La société civile de l’Ituri dresse un bilan sombre de la situation humanitaire, marquée par des tueries de civils, des viols, la profanation de biens liturgiques, des pillages et des déplacements massifs de la population.
Lors d’un point de presse, ce 25 août à Bunia, l’ingénieur Dieudonné Lossa, coordonnateur de la société civile, déplore la passivité des autorités militaires face à la souffrance des populations, à la merci des groupes armés.
« Pillages, incendies de maisons et profanation de la paroisse catholique de Lopa par CODECO, aperçus aux côtés des FARDC. Certains projectiles ont causé des victimes dans des sites de déplacés. Ce n’est pas normal de calciner les populations comme dans un holocauste, de violer les femmes. Le site de déplacés et l’église de Dieu ont été vandalisés. Ce qui se passe en Ituri n’est pas normal, l’État doit arrêter ces actes d’humiliation », a déclaré Dieudonné Lossa.

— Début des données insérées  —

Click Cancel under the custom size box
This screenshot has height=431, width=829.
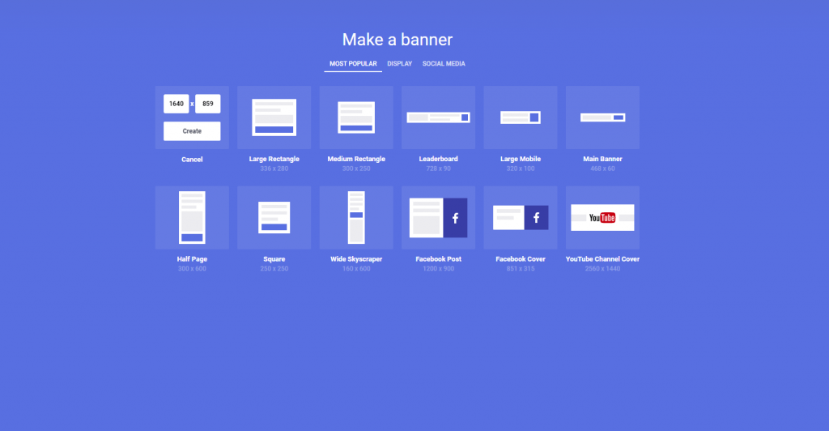pyautogui.click(x=192, y=160)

La société civile dresse un bilan provisoire :
- 163 civils massacrés et 33 blessés
- 31 femmes violées, y compris des vieilles femmes
- 423 bêtes (103 vaches et 320 chèvres et moutons) pillées
- 69 boutiques pillées
- 7 véhicules incendiés
- Paroisse de Lopa et insignes liturgiques profanés
Elle recommande au gouvernement de diligenter des enquêtes indépendantes sur les crimes commis et de faciliter la circulation libre des personnes et de leurs biens.